New gene therapy technique may be future cancer preventive
The latest issue of Proceedings of the National Academy of Sciences published an article that discussed the findings of scientists from Jefferson Medical College in Philadelphia who investigated tumor suppressor gene FHIT in mice. FHIT induces apoptosis and slows proliferation of tumor cells. The gene exists at a fragile site on the chromosome and is easily damaged by environmental carcinogens. It has been found to be deleted in many types of cancer, including breast, lung, esophageal, pancreatic, gastric and head and neck cancers. Alterations in the gene's expression have been found to in 86% of individuals with Barrett's metaplasia, which is a premalignant condition of the esophagus, and in 93% of esophageal adenocarcinomas. Also, most precancerous conditions of the lung and over 85% of squamous cell lung cancers were found by the researchers in this study to lack FHIT expression, and loss of FHIT expression is more frequently found in the tumors of smokers than nonsmokers.
Aspirin and ACE inhibitors lower mortality after heart attack
The February 26, 2001 issue of Archives of Internal Medicine published the results of a study that examined 14,129 patients aged sixty-five and older who were hospitalized for an acute myocardial infarction.

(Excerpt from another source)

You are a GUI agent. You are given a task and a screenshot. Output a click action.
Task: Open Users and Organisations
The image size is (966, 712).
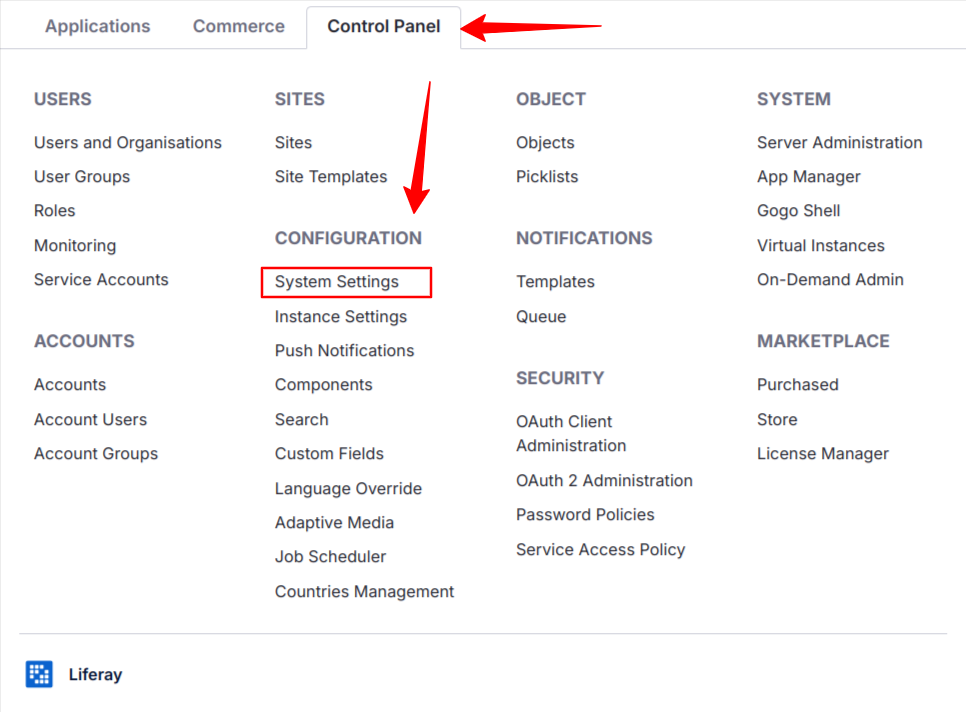(x=127, y=142)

Twenty-six percent of the participants received a regimen consisting of aspirin alone, 20% received angiotensin-converting enzyme inhibitor (ACE inhibitor) drugs, 38% received both drugs and the remaining 16% of the participants received neither of the drugs. Aspirin and ACE inhibitors have both been shown to help prevent a second heart attack in acute myocardial infarction survivors. Because several studies had indicated a possible negative effect when both aspirin and ACE inhibitor drugs were combined, the study sought to further investigate this possibility.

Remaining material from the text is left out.